Especially little children, Elizabeth said in her tinkling code. Caleb actually managed a wheezy chuckle when I told him.
“Jorge?” I said.
There was a brief pause and then Jorge’s warm, liquid voice sounded over our commlinks. “Coffee, tea, or milk?”
I swore at him but it lacked force. “You know what to do, Jorge?”
“Go to Plan A.”
“On my signal from Ellfive.”
“No hay ningún problema. ‘I am myself and what is around me, and if I do not save it, it shall not save me.’ ”
“Get under cover, you twenty-first-century Torquemada.”
“Vaya con Dios, querida,” he said, his voice for once serious.
With that for a benediction we heard an audible click as the receiver cut us off from the rest of humanity.
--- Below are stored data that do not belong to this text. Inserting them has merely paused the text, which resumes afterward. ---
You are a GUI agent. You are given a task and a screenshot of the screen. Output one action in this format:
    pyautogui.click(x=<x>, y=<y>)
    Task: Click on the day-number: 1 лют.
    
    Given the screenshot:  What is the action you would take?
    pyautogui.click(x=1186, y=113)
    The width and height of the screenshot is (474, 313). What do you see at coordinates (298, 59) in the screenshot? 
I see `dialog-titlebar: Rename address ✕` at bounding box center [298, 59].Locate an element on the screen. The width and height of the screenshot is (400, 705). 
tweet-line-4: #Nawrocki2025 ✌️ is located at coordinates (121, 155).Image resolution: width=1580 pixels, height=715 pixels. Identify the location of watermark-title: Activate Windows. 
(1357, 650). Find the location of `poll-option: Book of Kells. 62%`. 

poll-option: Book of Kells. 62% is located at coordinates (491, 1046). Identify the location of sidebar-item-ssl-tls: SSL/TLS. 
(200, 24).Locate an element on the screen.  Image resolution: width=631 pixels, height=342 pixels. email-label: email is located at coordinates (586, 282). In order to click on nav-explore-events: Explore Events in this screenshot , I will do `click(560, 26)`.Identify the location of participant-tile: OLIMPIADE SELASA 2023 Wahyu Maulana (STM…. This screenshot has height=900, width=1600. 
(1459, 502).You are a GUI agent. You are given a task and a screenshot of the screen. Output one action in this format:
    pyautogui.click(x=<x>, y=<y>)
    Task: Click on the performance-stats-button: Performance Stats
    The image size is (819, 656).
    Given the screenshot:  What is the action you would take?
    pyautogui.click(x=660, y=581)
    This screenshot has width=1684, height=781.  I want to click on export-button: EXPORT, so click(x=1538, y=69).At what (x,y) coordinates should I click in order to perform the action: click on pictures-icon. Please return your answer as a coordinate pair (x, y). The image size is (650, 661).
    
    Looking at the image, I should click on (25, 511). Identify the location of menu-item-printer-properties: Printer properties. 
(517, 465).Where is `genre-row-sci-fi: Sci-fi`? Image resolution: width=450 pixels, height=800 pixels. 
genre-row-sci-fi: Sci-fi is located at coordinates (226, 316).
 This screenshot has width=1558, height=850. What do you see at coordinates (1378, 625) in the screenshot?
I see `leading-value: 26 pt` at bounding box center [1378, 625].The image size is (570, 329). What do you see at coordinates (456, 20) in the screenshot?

I could hear my heart thudding in my ears, feel my breath rasping painfully in my throat, taste the sourness of fear in my mouth. Never had mere existence required such an effort.
The capsule began its long, slow slide backward toward the ejection mechanism. The procedure left me far too much time to worry over which way I would prefer to die—crushed to death by gee forces inside the mass capsule, captured and shot by Grays on Ellfive, or deep-fried by solar flare. Shooting would probably be the least painful, if only Grays wouldn’t be on the other end of the rifle. Made into hamburger in the gravity grinder had the advantage of ending my worries quickest. REM overexposure was the only method I’d had personal experience of and, I decided now, was the least attractive of my three entrees into the hereafter.